▸ **WHAT IS BEING ASKED**
Starting at the line that contains "Task: Click Petrol new price PKR 265.45", write out every line to the end of the records below exactly, and leave out the pictures.

[STUDY MATERIAL]

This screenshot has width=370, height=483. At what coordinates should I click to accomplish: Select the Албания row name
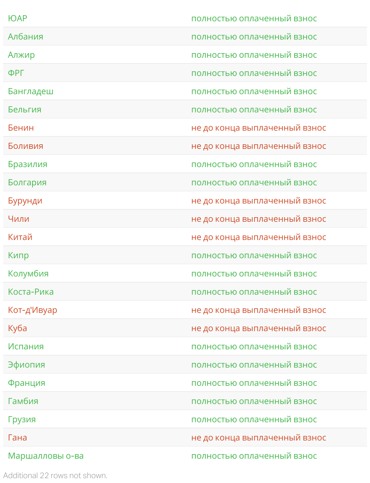(25, 37)
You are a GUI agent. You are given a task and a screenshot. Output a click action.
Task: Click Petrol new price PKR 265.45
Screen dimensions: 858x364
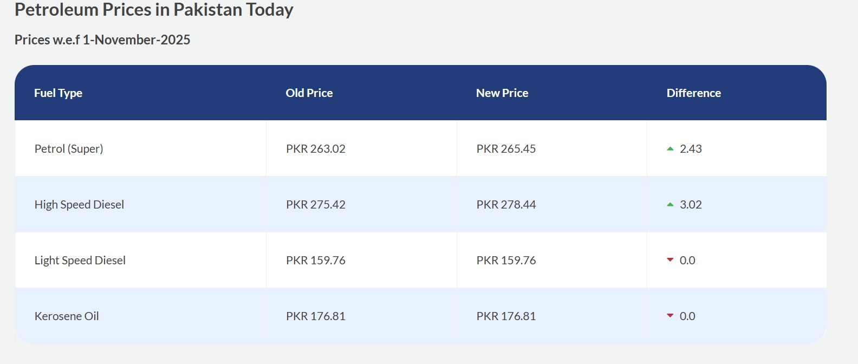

[/STUDY MATERIAL]

▸ **SOLUTION**
Task: Click Petrol new price PKR 265.45
Screen dimensions: 858x364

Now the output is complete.